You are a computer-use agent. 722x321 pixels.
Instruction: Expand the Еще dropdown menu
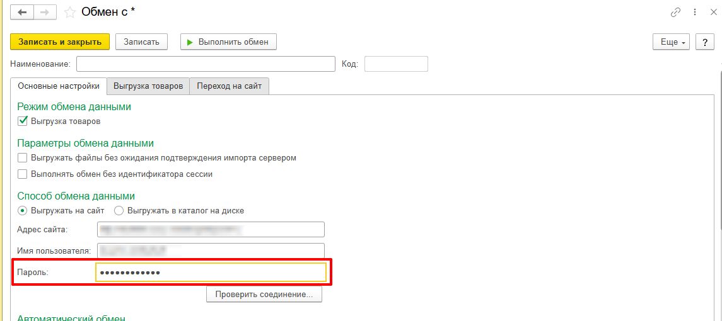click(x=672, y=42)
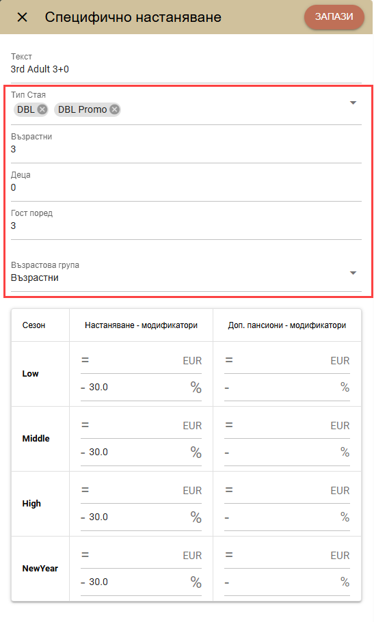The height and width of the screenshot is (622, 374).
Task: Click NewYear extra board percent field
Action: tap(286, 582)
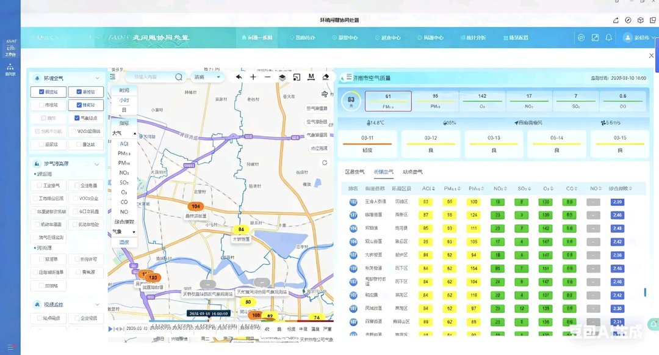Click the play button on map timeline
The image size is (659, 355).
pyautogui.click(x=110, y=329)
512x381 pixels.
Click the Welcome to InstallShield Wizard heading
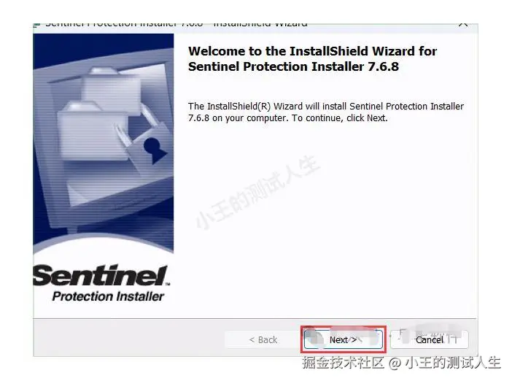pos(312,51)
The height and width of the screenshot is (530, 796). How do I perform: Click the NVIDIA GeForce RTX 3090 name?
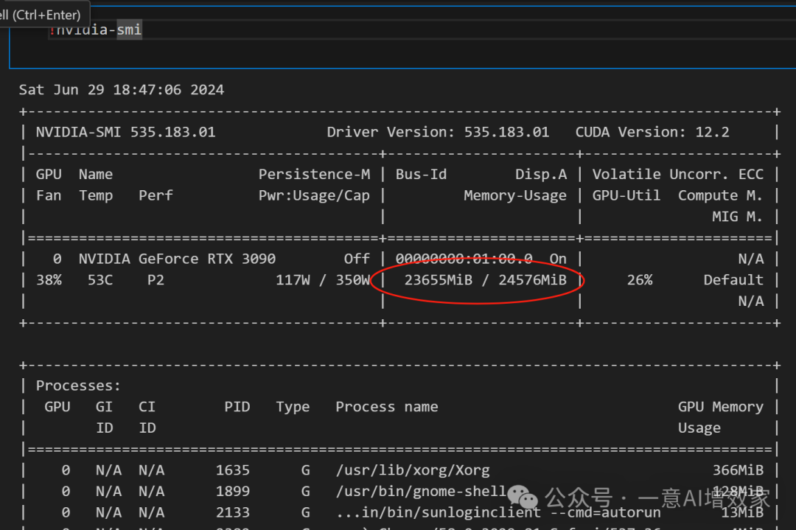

...

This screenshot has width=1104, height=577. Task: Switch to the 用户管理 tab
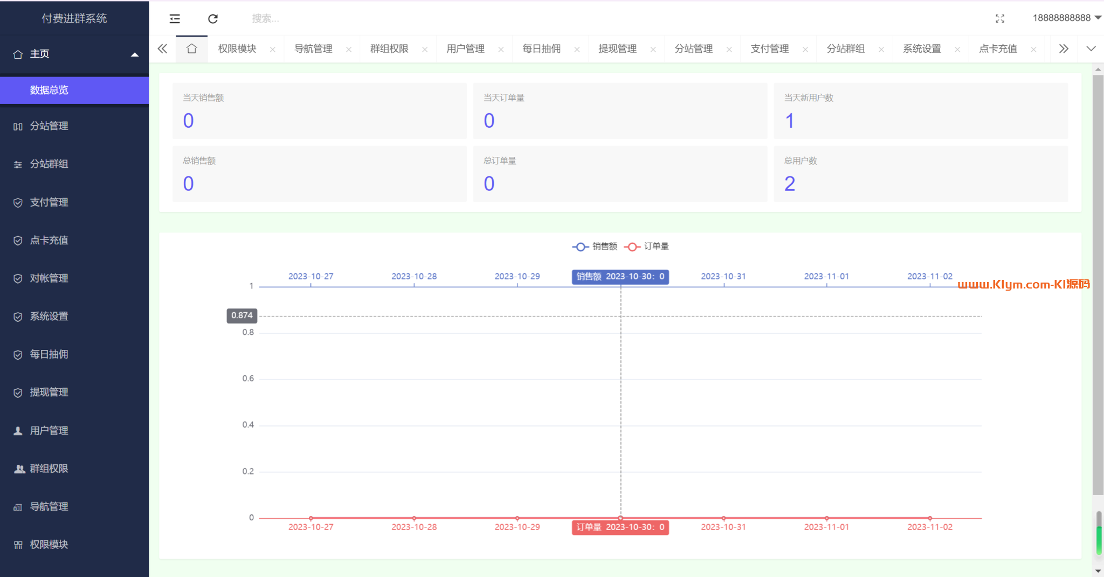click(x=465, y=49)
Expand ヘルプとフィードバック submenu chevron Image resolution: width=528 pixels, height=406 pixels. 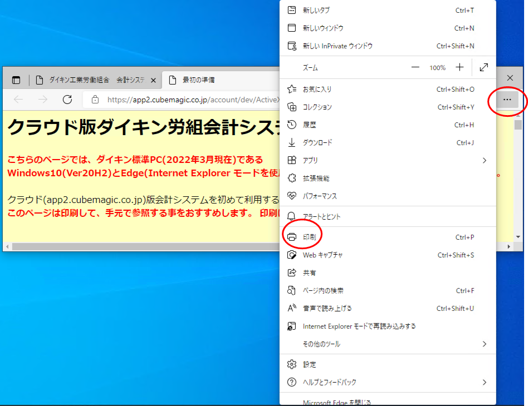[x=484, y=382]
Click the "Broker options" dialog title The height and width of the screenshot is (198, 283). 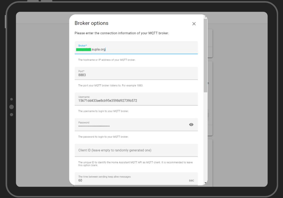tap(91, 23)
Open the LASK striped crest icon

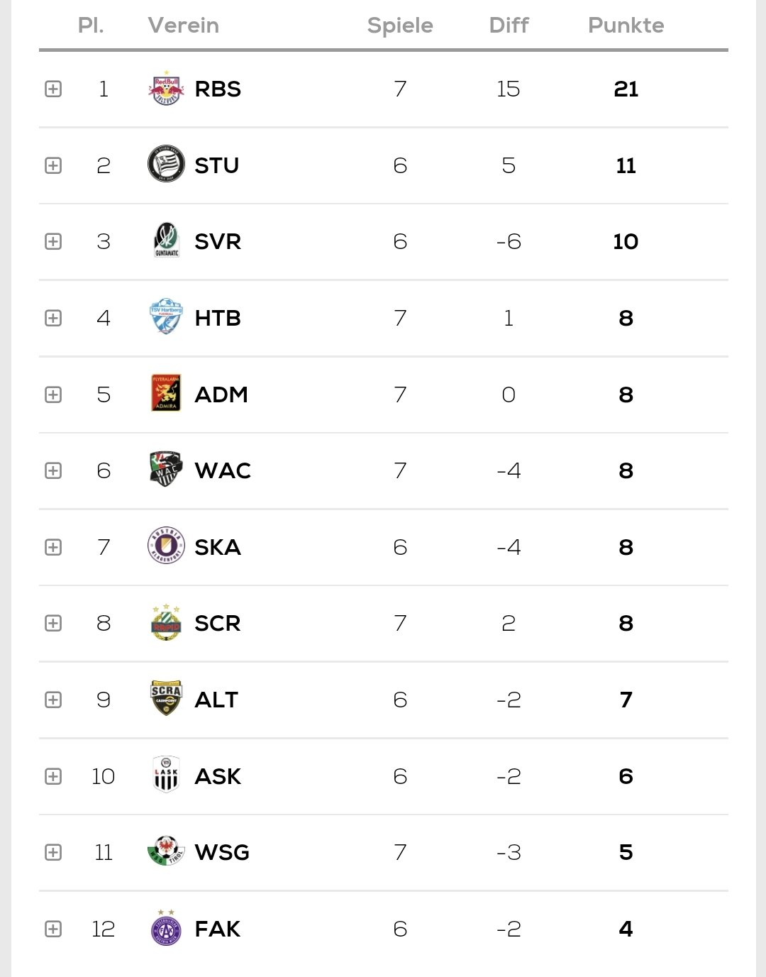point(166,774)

--

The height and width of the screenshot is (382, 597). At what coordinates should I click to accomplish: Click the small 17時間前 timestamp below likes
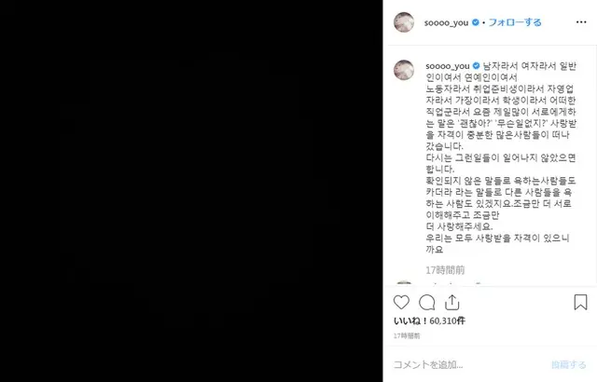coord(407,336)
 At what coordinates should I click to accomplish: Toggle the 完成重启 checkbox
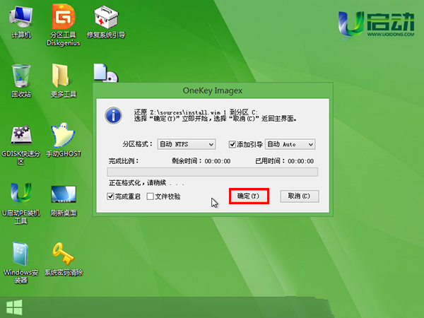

* **DO THIS**
Reproduce the listing verbatim from the line containing "You are a computer-use agent. 722x321 pixels." through the line containing "pos(312,51)", both included, leaving out the pictures.

* **RIGHT ANSWER**
You are a computer-use agent. 722x321 pixels.
Instruction: Expand the Еще dropdown menu
click(x=672, y=42)
The height and width of the screenshot is (622, 374).
Task: Click NewYear extra board percent field
Action: tap(286, 582)
Click the play button on map timeline
The image size is (659, 355).
pyautogui.click(x=110, y=329)
512x381 pixels.
Click the Welcome to InstallShield Wizard heading
pos(312,51)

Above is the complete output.